Let's review those patterns to see how they unfold.
Astra Zeneca's summer slump
Pharma giant AstraZeneca appears to have a fairly clean head-and-shoulders break down and ideally this stock is now looking to establish itself below the neckline at SEK 545. As we are expecting a bounce in the main index, the expectations are similar for this stock – but this doesn't mean there's an opportunity to go long.
From the peak set on May 29, we appear to have a motive wave lower and a bounce should ideally take the shape of a visible three-wave pattern on the daily chart and fail no later than SEK 570.
Again, this stock is weak and the expectations would be for an unpleasant extension lower. The guess is we see SEK 475 (or thereabouts) no later than late summer.
AstraZeneca daily chart
A weak bounce for Investor?
Swedish investment firm Investor has left those hoping for new bull market highs in a dire position. The head-and-shoulders pattern in this stock has actually triggered twice and this could be because we are currently in some sort of correction where the overall weakness has forced one of the corrective waves below the trough of the first motive wave lower.

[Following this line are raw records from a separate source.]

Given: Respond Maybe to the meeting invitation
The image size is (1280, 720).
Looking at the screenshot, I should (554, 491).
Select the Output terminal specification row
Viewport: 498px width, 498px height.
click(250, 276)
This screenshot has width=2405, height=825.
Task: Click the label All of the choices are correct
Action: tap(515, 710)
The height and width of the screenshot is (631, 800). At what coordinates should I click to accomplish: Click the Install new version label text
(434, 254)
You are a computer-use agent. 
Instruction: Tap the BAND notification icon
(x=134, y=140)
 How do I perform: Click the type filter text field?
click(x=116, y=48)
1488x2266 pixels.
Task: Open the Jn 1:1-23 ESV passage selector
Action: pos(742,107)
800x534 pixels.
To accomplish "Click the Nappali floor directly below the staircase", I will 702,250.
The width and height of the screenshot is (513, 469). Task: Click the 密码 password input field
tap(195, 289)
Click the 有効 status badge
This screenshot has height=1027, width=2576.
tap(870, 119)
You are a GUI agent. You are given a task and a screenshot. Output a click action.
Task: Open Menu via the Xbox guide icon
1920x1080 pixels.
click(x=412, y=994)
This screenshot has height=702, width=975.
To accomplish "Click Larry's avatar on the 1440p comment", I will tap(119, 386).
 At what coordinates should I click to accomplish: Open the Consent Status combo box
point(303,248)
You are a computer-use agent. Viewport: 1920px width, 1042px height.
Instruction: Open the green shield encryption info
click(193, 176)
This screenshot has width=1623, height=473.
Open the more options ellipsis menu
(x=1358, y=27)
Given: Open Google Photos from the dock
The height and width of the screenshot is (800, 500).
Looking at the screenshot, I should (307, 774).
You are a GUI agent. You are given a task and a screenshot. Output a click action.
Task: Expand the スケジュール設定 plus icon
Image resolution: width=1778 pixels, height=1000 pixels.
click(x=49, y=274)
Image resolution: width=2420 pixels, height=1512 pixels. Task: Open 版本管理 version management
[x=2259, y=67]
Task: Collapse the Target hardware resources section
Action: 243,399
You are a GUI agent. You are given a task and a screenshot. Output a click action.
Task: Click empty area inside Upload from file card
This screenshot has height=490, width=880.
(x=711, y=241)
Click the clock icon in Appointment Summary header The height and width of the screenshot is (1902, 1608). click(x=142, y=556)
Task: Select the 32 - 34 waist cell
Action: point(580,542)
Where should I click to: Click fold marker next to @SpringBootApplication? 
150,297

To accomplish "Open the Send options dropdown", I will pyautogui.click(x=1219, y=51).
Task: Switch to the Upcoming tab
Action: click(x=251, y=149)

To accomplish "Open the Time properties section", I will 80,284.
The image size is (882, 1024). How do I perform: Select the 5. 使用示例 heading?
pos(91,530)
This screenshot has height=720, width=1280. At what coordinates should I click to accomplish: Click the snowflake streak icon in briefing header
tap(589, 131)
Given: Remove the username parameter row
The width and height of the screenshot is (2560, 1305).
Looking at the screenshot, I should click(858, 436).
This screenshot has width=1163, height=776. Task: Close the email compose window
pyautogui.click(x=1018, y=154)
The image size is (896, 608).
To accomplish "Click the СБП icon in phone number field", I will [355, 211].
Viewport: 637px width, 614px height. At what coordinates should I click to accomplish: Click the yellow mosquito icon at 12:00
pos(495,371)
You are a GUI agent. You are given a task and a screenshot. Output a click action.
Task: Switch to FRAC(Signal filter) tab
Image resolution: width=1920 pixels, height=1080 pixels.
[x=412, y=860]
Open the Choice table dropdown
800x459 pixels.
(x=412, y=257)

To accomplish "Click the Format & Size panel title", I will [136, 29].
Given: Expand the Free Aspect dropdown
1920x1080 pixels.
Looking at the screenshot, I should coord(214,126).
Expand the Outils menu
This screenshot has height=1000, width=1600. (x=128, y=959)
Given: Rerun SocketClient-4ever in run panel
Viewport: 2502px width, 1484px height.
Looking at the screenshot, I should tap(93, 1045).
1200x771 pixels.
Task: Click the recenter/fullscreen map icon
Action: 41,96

Any bounce should fail around the SEK 330 level if not before, but ideally price will be contained below the neckline at SEK 320. The weaker the bounce, the deeper the next bearish leg.
Investors daily chart
Awaiting bearish confirmation on Alfa Laval
Alfa Laval has taken the path straight down to it's neckline and has closed just below. In this case, the main neckline has a tilt, but the overall look of this stock from a longer term perspective is more bearish then the aforementioned two.
It is in a larger downtrend since 2014 and will have to put up a good fight to thwart a bearish death cross between the 50-day and 200-day moving averages in the coming weeks.
Short-term oscillators are pinned down and we have a five leg lower from the May 27 high which calls for a three-wave bounce. If this were to happen this stock could be in for a bearish signal when it comes back down to breach the upcoming low.
The SEK 135 level should be the magnet once the neckline breaks down in a more convincing manner.